** PROBLEM DETAILS **
Please list each row of the data below that contains the word "line". Letter case matters.

(Extracted records)
====================

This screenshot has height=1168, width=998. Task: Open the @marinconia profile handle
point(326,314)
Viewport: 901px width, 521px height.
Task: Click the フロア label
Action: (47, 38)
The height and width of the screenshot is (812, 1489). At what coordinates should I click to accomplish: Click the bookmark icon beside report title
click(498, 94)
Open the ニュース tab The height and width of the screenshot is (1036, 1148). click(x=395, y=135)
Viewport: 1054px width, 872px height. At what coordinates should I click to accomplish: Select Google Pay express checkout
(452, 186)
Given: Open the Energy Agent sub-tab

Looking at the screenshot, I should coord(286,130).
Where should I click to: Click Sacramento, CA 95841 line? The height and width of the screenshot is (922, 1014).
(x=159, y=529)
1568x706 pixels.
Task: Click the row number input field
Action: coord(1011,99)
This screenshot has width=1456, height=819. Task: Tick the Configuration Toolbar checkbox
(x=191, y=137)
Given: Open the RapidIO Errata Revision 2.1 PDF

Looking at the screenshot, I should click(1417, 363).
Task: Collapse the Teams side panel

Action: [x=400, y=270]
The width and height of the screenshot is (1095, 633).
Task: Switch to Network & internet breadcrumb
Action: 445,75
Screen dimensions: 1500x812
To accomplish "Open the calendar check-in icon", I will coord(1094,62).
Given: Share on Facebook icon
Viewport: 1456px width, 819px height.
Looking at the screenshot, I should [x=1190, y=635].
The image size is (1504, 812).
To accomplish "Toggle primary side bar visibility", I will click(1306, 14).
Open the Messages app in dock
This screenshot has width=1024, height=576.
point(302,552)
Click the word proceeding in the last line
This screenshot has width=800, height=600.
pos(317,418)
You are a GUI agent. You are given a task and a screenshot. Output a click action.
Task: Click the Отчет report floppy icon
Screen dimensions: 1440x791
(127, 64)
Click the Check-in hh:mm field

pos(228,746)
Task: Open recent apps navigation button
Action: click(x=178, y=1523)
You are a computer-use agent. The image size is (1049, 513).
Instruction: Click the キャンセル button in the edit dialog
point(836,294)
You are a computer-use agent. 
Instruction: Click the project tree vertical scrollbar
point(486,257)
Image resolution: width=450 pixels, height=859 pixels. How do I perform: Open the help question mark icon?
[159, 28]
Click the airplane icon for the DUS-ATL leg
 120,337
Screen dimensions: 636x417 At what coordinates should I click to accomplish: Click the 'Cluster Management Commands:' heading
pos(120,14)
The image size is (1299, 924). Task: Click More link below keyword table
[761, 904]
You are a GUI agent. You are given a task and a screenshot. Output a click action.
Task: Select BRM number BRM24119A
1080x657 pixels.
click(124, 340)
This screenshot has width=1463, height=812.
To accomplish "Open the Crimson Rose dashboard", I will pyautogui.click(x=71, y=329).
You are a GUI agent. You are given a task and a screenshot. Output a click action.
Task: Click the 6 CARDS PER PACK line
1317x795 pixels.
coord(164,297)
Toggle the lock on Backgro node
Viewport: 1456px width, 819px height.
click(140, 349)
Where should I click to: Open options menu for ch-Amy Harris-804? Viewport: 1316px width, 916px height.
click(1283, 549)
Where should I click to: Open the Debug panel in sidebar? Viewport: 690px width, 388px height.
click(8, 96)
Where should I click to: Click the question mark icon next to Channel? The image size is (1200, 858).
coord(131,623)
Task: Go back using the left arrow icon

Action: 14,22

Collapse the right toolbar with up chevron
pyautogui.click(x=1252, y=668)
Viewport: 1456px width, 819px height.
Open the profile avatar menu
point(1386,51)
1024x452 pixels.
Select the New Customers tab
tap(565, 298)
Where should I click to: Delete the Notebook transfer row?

====================

** COMPLETED EXERCISE **
Where should I click to: Click Sacramento, CA 95841 line? The height and width of the screenshot is (922, 1014).
Click the word proceeding in the last line
Task: Click the 6 CARDS PER PACK line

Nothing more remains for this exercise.